Originally posted by barondla Saying a slr size camera is useless for street photography is absolute HOGWASH. Years ago Mary Ellen Mark & Bruce Davidson visited our university, and both had large 35mm cameras. Not to mention all the wonderful work done with Contax and Leica rangefinders.
I still use my 35mm film cameras myself. In the last few years alone I've shot with a
Nikon FE2, Pentax LX, and a Voigtlander Bessa R3A at one time or another...but sadly when we made the digital switch manufactures seemed to forget that many of us preferred small SLR's such as the Pentax ME Super and then proceeded to make nothing but large bulbous DSLR's for almost a decade. My first DSLR was a Pentax K100D because it was the smallest thing I could find at the time, but it had a horrible view finder (felt like I had tunnel vision compared to a even a cheap film SLR such as a Pentax K1000). Olympus started making the E-4XX series about that time, and they were quite small, but their viewfinders were even worse. It wasn't until the advent of m4/3's that I felt we had a true digital street shooter too fill the void left by film cameras like the ME and Olympus OM series (unless you were one of the few that could afford/justify a Leica M8).
In fact the live view systems on CSC's is why I said they are indeed better than DSLR's at street (and better than film SLR's also). I sat on a park bench in central park and
took this pic of a man reading his paper without him even noticing I was doing it. I took
this pic of a man drinking his morning coffee 90 degrees around a corner. Outside of the new Sony translucent mirror DSLR's the live view systems on every DSLR I've tried have been so painfully slow I haven't bothered using them.
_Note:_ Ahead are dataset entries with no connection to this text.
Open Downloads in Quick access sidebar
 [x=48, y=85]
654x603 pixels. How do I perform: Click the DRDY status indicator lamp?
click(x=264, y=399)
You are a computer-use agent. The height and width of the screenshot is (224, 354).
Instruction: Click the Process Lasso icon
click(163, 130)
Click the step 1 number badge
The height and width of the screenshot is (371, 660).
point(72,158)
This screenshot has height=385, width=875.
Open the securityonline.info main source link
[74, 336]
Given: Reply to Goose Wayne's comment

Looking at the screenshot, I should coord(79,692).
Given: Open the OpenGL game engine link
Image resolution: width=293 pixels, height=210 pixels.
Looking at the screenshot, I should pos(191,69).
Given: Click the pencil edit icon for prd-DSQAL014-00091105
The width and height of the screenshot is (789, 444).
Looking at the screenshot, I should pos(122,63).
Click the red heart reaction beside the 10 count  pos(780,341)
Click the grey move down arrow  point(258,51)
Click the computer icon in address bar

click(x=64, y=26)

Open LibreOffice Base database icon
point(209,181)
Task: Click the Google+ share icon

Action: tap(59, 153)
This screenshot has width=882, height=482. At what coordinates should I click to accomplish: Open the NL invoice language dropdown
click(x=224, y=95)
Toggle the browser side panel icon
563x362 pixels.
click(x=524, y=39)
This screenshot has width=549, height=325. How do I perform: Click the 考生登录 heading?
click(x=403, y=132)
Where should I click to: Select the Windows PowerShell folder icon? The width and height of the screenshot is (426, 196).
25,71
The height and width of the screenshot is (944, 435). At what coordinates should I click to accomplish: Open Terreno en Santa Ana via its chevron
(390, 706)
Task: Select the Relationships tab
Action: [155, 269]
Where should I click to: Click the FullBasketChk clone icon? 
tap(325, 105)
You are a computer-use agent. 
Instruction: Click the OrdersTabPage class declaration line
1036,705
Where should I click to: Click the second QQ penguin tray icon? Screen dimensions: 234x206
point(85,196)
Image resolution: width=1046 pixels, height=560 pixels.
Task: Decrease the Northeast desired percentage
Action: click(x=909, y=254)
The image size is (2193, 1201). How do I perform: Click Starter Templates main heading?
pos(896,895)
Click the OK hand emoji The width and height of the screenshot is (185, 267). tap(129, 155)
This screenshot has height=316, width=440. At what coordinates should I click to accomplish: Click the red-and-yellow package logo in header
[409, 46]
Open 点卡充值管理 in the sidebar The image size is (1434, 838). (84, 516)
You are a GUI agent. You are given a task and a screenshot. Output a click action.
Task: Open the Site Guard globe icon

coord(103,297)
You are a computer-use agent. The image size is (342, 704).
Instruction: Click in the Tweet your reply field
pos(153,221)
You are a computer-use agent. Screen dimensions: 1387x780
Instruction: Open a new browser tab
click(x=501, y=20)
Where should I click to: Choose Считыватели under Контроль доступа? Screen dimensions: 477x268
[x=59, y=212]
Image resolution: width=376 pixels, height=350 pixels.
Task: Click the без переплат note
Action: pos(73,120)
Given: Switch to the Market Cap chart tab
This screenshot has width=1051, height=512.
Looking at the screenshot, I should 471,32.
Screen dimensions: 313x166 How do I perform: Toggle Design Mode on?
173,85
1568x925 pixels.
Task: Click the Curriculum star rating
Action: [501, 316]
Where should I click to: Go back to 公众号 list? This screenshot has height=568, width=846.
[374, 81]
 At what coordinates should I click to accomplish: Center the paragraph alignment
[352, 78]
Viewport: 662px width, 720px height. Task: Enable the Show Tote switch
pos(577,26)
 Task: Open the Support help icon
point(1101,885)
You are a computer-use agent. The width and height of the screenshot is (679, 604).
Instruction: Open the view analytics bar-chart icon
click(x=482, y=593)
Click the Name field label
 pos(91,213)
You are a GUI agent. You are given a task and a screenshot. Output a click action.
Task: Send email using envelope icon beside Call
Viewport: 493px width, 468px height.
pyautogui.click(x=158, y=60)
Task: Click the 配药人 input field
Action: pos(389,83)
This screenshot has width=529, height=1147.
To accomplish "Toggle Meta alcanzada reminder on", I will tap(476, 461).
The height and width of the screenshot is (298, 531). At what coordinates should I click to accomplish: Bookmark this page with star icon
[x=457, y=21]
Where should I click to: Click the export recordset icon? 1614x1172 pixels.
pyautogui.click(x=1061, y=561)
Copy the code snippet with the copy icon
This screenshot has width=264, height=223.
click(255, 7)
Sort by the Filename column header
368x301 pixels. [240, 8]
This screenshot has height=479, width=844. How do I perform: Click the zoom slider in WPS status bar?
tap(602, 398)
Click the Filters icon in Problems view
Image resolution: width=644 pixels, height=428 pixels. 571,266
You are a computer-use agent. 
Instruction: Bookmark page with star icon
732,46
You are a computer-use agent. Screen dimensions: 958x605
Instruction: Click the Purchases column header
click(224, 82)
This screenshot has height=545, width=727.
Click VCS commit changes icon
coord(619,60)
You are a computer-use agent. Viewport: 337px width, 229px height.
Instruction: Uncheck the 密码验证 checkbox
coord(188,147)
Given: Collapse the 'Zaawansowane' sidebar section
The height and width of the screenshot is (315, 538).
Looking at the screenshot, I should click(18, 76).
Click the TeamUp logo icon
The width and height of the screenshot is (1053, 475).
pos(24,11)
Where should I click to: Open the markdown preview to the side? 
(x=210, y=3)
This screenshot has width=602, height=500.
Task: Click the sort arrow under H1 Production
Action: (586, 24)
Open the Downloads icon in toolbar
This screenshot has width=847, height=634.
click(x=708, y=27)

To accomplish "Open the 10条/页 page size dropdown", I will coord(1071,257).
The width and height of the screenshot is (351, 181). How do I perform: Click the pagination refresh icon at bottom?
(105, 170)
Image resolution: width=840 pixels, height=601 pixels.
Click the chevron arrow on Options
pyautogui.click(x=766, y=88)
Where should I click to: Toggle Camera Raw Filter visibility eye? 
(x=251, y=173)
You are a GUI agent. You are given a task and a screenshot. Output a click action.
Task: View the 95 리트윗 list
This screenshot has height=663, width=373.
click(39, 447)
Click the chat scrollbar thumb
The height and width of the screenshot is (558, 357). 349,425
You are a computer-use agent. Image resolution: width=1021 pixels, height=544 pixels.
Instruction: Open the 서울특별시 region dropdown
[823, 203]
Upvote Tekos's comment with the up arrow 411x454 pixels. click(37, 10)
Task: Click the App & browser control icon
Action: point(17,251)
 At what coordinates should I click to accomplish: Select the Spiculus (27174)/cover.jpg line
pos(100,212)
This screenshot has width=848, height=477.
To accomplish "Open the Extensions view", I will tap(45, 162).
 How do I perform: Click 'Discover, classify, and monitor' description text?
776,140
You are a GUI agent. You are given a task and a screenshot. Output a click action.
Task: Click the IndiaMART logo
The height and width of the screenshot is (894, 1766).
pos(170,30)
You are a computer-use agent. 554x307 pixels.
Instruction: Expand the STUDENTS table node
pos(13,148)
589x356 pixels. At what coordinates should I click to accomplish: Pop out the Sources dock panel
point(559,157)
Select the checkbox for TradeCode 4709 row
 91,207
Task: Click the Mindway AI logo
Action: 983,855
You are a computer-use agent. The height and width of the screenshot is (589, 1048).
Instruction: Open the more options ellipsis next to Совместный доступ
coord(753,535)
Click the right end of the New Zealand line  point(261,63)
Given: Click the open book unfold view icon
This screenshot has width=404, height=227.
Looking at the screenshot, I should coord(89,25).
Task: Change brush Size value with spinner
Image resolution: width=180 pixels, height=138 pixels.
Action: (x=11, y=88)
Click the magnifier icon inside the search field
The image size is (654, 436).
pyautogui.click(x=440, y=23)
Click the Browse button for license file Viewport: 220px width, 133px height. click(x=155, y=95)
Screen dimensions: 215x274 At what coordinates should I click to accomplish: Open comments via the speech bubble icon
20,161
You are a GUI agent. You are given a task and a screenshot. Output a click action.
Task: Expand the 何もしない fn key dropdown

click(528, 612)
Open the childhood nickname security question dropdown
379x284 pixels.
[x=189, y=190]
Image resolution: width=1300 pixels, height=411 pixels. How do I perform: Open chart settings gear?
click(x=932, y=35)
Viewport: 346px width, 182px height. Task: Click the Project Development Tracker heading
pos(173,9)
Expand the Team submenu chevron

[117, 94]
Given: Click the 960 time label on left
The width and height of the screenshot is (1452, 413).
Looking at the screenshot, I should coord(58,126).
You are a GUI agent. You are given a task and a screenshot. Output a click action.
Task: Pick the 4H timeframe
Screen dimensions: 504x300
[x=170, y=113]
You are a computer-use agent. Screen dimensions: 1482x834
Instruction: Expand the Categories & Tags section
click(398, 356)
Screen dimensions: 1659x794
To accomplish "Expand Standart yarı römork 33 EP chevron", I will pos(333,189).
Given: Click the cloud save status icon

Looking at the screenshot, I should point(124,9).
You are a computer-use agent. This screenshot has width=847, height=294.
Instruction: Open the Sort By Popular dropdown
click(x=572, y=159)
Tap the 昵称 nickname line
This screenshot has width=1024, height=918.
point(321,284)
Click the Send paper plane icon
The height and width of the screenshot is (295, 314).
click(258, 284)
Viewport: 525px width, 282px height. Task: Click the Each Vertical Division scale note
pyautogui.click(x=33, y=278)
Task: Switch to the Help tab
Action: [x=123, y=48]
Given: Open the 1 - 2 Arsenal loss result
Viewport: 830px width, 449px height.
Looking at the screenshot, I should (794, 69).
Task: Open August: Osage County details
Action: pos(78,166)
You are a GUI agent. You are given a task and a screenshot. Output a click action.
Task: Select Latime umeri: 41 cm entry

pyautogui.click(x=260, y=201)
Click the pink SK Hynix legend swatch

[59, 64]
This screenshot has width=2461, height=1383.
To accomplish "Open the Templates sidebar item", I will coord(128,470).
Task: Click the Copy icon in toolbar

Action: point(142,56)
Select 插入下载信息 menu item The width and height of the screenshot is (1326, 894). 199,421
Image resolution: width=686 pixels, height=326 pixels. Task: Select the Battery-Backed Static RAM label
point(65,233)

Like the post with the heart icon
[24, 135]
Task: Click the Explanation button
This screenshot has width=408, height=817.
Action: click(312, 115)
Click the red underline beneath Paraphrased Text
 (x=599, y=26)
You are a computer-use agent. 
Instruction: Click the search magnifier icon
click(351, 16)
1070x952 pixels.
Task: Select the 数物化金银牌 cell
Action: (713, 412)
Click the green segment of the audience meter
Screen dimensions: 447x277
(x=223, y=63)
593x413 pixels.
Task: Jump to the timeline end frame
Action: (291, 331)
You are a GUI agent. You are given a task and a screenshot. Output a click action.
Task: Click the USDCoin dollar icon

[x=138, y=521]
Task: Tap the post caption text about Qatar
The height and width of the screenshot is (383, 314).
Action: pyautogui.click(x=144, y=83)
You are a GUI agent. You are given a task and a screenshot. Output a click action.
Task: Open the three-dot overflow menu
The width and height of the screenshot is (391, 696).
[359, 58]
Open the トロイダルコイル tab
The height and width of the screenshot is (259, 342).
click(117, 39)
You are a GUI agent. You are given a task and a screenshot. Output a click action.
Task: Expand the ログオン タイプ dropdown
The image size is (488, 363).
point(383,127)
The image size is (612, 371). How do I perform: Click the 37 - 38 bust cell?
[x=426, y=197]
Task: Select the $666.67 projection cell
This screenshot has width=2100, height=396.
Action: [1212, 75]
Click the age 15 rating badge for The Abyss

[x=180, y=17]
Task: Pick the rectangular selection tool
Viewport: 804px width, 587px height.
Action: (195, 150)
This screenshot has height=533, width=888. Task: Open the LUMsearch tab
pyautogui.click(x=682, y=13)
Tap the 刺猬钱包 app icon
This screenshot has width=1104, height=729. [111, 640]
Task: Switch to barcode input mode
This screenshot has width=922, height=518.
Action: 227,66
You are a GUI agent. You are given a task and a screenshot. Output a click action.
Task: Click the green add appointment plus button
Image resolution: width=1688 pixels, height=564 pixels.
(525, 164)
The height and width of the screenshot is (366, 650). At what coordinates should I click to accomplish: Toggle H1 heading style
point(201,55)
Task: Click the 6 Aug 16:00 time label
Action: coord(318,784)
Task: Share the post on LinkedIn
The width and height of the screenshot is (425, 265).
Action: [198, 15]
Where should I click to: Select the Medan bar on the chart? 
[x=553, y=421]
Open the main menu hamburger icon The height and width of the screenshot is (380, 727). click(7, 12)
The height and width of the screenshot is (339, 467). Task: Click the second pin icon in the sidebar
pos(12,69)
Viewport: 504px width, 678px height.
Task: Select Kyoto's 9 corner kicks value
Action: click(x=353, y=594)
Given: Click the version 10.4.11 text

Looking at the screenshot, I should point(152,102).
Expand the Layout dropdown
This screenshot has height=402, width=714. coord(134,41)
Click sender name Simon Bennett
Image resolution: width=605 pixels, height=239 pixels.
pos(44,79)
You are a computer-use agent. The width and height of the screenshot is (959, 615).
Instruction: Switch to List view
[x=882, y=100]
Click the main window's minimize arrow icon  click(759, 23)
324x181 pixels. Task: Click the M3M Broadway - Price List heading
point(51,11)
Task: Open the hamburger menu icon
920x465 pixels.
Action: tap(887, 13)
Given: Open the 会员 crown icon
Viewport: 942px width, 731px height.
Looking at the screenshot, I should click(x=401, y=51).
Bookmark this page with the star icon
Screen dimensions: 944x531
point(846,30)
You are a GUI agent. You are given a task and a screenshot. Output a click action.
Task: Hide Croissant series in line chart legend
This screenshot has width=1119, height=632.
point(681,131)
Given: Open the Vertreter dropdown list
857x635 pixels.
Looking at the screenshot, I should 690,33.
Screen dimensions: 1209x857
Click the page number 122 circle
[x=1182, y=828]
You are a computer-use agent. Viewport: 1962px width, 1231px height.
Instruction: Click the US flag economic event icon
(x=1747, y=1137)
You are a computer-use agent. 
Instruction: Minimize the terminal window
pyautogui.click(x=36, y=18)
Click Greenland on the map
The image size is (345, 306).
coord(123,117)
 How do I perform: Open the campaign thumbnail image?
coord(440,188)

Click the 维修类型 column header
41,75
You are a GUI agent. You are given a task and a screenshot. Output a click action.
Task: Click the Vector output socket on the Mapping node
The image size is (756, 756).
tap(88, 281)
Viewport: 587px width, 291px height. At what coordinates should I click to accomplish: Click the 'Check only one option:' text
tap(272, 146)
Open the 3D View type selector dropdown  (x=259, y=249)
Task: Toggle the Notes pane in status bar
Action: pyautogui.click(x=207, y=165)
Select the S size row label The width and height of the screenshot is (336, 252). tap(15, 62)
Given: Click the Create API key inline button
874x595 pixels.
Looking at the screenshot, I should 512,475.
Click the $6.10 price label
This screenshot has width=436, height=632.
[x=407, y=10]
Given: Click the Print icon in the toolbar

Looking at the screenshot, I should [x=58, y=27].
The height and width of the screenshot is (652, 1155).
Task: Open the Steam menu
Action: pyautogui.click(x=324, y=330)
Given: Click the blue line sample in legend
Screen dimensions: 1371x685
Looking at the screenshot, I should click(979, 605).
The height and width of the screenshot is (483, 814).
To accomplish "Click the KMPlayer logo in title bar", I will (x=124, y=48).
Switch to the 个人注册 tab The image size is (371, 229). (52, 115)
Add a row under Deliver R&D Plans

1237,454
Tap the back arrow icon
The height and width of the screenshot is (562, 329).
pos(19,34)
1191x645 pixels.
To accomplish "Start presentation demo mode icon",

So to get shots like that you had to just use the force and point the camera without looking through the viewfinder.
Kind of off topic, but apparently Fuji is about to announce a $600
Fuji X10 with a 4x f/2 zoom, 2/3's size sensor, and Fuji X100 build quality for $600? Will be interesting to see how that compares to the Q. Not interchangeable lenses obviously, but I imagine a good number of street photographers will be highly interested; I know I am.